Monitoring of heparins in antithrombin-deficient patients

2019 
Abstract Introduction Heparins exert their anticoagulant effect through activation of antithrombin. Whether antithrombin deficiency leads to clinically relevantly reduced anti-Xa activity of heparins is unknown. We investigated the relation between antithrombin deficiency and anti-Xa activity measurements of plasma samples spiked with unfractionated heparin (UFH) or low-molecular-weight heparin (LMWH). Materials and methods Plasma samples from 34 antithrombin-deficient subjects and 17 family controls were spiked with UFH and LMWH (nadroparin) aimed to correspond with an anti-Xa activity of 0.8 IU/mL. Antithrombin, β-antithrombin and anti-Xa activities were measured.
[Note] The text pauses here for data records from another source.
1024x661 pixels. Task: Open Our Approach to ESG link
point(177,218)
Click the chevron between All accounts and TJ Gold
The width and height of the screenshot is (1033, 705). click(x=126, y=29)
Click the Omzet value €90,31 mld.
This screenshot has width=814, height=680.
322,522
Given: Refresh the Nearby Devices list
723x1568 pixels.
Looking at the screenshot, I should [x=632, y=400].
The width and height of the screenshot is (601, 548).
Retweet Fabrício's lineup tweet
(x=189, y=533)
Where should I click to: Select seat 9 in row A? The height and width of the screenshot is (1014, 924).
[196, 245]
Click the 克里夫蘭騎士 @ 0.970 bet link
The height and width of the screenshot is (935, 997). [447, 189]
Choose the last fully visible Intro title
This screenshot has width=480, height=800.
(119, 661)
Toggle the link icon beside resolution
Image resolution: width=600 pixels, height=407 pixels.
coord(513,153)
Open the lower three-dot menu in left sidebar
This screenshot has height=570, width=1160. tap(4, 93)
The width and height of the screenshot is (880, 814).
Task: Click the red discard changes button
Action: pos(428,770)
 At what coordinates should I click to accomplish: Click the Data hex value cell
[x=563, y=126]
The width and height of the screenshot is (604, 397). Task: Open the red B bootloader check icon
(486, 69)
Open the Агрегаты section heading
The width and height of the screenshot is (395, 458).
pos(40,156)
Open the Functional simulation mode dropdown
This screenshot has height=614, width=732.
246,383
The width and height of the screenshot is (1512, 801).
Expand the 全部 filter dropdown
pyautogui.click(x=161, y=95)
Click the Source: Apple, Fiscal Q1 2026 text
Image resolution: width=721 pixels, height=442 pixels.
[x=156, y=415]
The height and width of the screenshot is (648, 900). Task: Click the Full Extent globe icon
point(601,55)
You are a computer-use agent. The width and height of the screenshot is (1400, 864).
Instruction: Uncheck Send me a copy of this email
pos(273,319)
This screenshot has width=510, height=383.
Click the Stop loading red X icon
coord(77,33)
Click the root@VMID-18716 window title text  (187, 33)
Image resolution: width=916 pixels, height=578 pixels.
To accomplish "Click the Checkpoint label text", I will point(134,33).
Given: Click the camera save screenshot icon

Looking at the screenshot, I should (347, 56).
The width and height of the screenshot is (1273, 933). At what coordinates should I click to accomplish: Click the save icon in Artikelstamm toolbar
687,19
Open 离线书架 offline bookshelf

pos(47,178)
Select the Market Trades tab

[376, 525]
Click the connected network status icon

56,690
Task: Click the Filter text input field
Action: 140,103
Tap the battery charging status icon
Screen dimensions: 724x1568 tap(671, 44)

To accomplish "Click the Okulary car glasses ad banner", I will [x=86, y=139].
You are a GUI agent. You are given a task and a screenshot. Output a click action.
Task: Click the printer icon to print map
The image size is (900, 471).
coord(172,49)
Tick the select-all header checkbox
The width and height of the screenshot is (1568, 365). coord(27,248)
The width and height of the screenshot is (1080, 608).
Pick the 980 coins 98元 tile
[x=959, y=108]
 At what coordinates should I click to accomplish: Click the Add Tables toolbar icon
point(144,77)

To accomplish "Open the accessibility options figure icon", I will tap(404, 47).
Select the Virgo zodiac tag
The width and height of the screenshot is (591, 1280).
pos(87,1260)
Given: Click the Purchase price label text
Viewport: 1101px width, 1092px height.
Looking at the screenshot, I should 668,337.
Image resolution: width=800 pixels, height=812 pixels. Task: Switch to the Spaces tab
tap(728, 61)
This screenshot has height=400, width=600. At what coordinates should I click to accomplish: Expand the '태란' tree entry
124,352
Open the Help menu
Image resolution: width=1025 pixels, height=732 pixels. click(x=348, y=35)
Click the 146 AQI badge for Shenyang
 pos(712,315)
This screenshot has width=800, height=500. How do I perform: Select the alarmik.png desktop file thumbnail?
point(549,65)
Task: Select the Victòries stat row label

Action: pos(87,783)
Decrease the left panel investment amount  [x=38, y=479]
Results Mean anti-Xa activity with LWMH was 0.55 IU/mL (0.30–0.74) (recovery 69%, 38–93%) in antithrombin-deficient subjects and 0.82 (0.71–0.89) IU/mL in controls (recovery 103%, 89–111%). Expected anti-Xa measurements after LMWH spiking were found in 17/17 non-deficient subjects and in 8/34 antithrombin-deficient subjects. Anti-Xa measurements in the expected range (0.6–1.0 IU/mL) after UFH spiking were found in 17/17 non-deficient subjects and in 1/22 antithrombin-deficient subjects. Antithrombin activity correlated with anti-Xa activity of UFH ( R  = 0.77) and LMWH ( R  = 0.66). Mixing studies of pooled normal plasma and antithrombin-deficient plasma showed that anti-Xa recovery was linearly reduced with antithrombin activity decreasing below 100%. Conclusions Reduced antithrombin activity causes significantly reduced anti-Xa levels. Standard LWMH- or UFH-doses are likely to lead to under treatment in antithrombin-deficient individuals.